Intended for healthcare professionals


Readers respond to the Hadiza Bawa-Garba case

BMJ 2018; 360 doi: (Published 08 March 2018) Cite this as: BMJ 2018;360:k1031
  1. Birte Twisselmann, obituaries and editorials editor
  1. The BMJ
  1. btwisselmann{at}

We’ve received correspondence from readers around the world expressing their concerns about system failures, using e-portfolios in legal proceedings, and the threat to duty of candour

Since November, we have received more than 120 responses to our coverage of the Hazida Bawa-Garba case (—our most popular research papers usually attract about 15. Although most came from the UK, the case has affected doctors from around the world including those in Australia, Egypt, France, India, and New Zealand. They are predominantly from medical professionals, with journalist Nick Ross, and his three high profile contributions, being a notable exception.
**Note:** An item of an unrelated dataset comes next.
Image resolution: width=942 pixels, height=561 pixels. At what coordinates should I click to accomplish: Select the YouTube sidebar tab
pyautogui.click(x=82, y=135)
The overwhelming majority rallied behind Bawa-Garba, while expressing compassion for Jack Adcock’s bereaved parents. Supporters with personal knowledge were Lyvia Dabydeen, consultant paediatric neurologist, who worked with her at Leicester Royal Infirmary; Martin P Samuels, consultant paediatrician at Royal Stoke University Hospital and Great Ormond Street Hospital, who acted as a defence expert in the criminal trial; and Jonathan Cusack, consultant at Leicester and Bawa-Garba’s clinical and educational supervisor, who gave evidence to the Medical Practitioners Tribunal Service.
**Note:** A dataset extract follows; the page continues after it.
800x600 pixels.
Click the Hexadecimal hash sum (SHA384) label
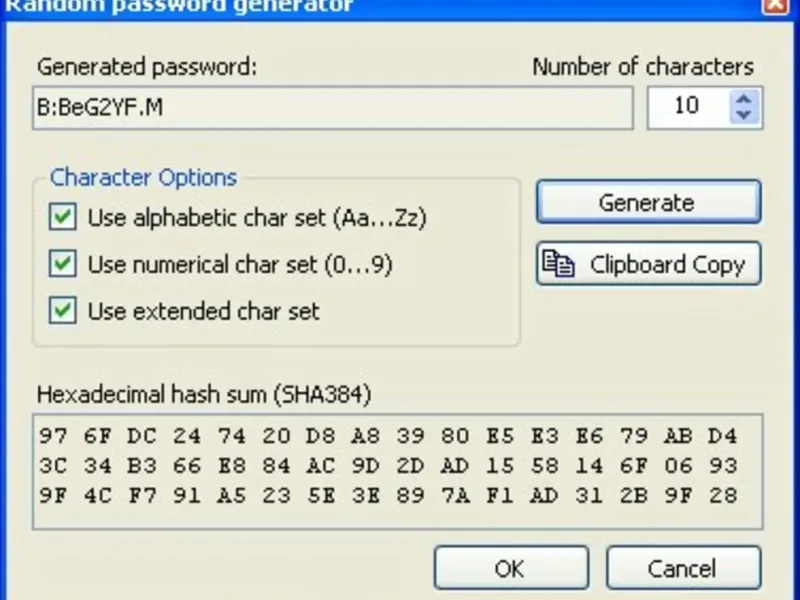click(204, 395)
Themes that came up repeatedly included possible racial bias, Islamophobia, and misogyny; egregious examples of “far worse” doctors who were let off comparatively lightly and are still practising; and frank admissions by doctors of their own mistakes leading to patients dying under their care. Christoph Lees, an obstetrician from Imperial College London, wrote: “What is missing is an understanding that doctors who make mistakes are almost always doing so in an effort do ‘do the right thing’ and are very rarely acting deliberately recklessly and an empathy that the consequences of a severe adverse outcome may spell the end of a career or lead to a permanent and deleterious change in practice.”

A few readers were concerned and surprised that the BMA, as the doctors’ trade union, had not publicly expressed a view on the General Medical Council’s actions. Some took issue with our house style, which refers to doctors by their surnames without their title—one correspondent felt that this implied alignment with the tabloid newspapers.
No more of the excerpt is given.